Hasan odaya girdi, etrafına bir baktı, gelip benim elimi tuttu ve odanın dışına çekti. Elinin titrediğini hissettim: Avlunun gaz lambasının altında şakaklarında damarları kabarmıştı, gözleri açık ve alt dudağı sallanmıştı. Tam da onu okulda gördüğüm laubali hâline dönmüştü. Elimi tutarken kesik kesik: “Dün gece bana ‘ben sadece seni düşünüyorum’ dedin, onu benimle tanıştırman senin hatan! Sen görmüştün, tanıyordun ama o benim iznim olmadan eşimle dans ediyor. Bu medeniyete ters değil mi? Sen ona bu şımarık, çocuksu tavırlarını bırakmasını söyle. Sahte yüzüğünü benim kadınımın gözüne sokuyor, on bin tümen sevgilime harcadım diyor! Âşık oluyor, gramofon plağının önünde ağlıyor. Benim eşek olduğumu sanıyor. Dans ederken neden benden izin istemiyor? Hepsini görüyorum, ben ondan daha akıllıyım. Ben de aşk acıları çektim. Bak, onu benimle sen tanıştırdın. Bu kadının çok özgür olduğunu biliyorsun. Onunla fazla yaşayamayacağımı da biliyordum ama artık gidiyorum, burada ayak bağı olmayacağım.” diye konuştu.

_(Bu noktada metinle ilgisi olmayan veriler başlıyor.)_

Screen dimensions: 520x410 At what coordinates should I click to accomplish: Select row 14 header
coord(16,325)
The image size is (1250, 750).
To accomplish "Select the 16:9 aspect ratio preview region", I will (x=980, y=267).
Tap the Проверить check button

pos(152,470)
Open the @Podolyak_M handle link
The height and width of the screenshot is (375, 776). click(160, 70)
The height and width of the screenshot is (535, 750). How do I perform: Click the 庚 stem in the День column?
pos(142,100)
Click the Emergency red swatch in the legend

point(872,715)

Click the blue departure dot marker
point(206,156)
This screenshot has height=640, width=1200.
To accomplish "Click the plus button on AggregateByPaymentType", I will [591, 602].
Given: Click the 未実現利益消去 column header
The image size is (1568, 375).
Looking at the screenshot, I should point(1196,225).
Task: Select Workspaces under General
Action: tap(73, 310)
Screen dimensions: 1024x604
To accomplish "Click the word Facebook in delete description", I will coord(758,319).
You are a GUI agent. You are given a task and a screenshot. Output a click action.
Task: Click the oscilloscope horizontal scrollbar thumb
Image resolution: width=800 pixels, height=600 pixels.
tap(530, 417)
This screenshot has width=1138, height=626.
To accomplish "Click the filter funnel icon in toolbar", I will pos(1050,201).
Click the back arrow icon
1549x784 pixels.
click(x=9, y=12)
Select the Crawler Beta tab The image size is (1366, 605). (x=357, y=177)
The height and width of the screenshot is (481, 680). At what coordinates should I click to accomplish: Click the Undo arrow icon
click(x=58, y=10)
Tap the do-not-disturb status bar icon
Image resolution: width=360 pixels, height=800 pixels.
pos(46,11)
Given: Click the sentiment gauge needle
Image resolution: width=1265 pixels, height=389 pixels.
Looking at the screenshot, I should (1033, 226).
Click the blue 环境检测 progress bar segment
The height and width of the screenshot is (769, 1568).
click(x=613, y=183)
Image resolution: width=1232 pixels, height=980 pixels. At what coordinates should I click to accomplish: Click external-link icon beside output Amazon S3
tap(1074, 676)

“Vay arkadaş! Bir gece bin gece olmaz. Şimdi git yüzüne bir avuç su çal, şeytanın eşeğinden in. Arak içtin saçmalıyorsun. Yılın ilk gecesine bakıp konuşmak kötüye alamettir.”
Fakat benim cevabım kötü etki yaptı. Hasan bir şeyden alevlenmişçesine aceleyle kendi odasına gitti, kadının çantasından para aldı, şehre gitmek üzere hizmetliden özel taksi çağırmasını istedi. Çünkü hızla hareket etmeyi düşünüyordu. Tam da misafirhanenin önünde bir araç duruyordu. Deli gibi etrafına baktı uykulu şoförün başına gitti, uyandırdı ve: “Derhâl şehre gitmeliyim, ne istersen veririm. Acele et!” dedi.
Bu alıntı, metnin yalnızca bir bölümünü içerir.